+++ Passage provided

Date: 28 July 2019
Location: Gary & Peggy
We had a nice turn-out of Happy Bookers at Gary and Peggy’s to discuss Neil White’s memoir In the Sanctuary of Outcasts.
White was publisher of an apparently successful gulf coast magazine, which he kept afloat financially with a check kiting scheme. This was eventually discovered, and he was prosecuted and sentenced to a year in the federal prison at Carville, Louisiana. The Carville facility was also the home of the last leper colony in the mainland US, where the leprosy patients were housed along with the convicted prisoners.
White describes his transition from a successful, well-respected business man to just another inmate among a diverse collection of crooked accountants, scam artists, and convicted drug dealers. His descriptions of the prisoners and their activities and antics make for some of the most interesting reading in the book. He also describes his interactions with some of the patients, many of whom were forcefully confined to the facility as children or young adults. The patients are no longer legally required to remain there, but many have no place else to go and, because of their disfigurements, are often treated as outcasts by the population at large. In the book, White relates many of their heart-rending stories, and he also describes the effects of his imprisonment on his wife, who divorced him, and on his two children.

++++++
+++ Stored data

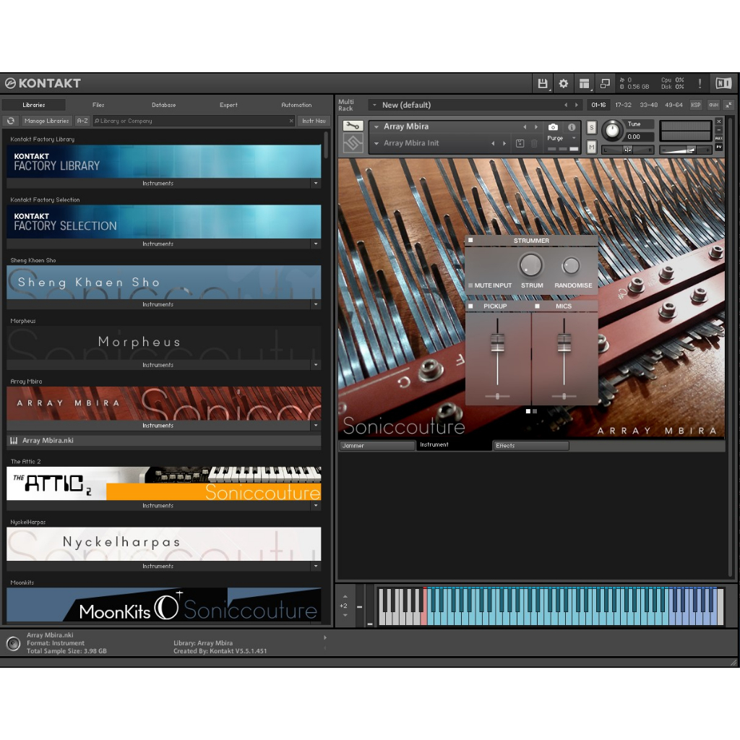Image resolution: width=740 pixels, height=740 pixels.
Task: Click the Pickup volume fader
Action: click(x=497, y=343)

++++++

• Activity list
[1] Repeat the stretch of the book club summary from "Date: 28 July" through "Sanctuary of Outcasts.".
[2] Answer these from the book club summary:
(a) At whose home did the group meet?
(b) How long was White's prison sentence, and where did he serve it?
(c) How many children did White have?
[3] Carry the book club summary on from its final sentence.
The material has no connection to the book club summary.

• Answers for this exercise
[1]
Date: 28 July 2019
Location: Gary & Peggy
We had a nice turn-out of Happy Bookers at Gary and Peggy’s to discuss Neil White’s memoir In the Sanctuary of Outcasts.

[2]
(a) Gary and Peggy's
(b) A year, in the federal prison at Carville, Louisiana
(c) Two

[3]
Most of us enjoyed the book and considered it definitely worth reading. A couple of Bookers suggested that White came across as self-centered and they would have liked to know more about some of the other individuals in the facility. On the other hand, the book is White’s memoir–about his time in federal prison and the activities that lead to his incarceration–so I guess he has the right to focus primarily on himself.
White visited Huntsville a number of years ago, shortly after the book’s publication, to discuss the book with the Huntsville Literary
Association. Several of us read the book at that time and attended his talk. We all enjoyed his talk and found him to be very personable; but of course this should not be surprising since it was his charm that enabled him to con so many people.
After our discussions, we had another of Peggy’s wonderful meals. What a treat!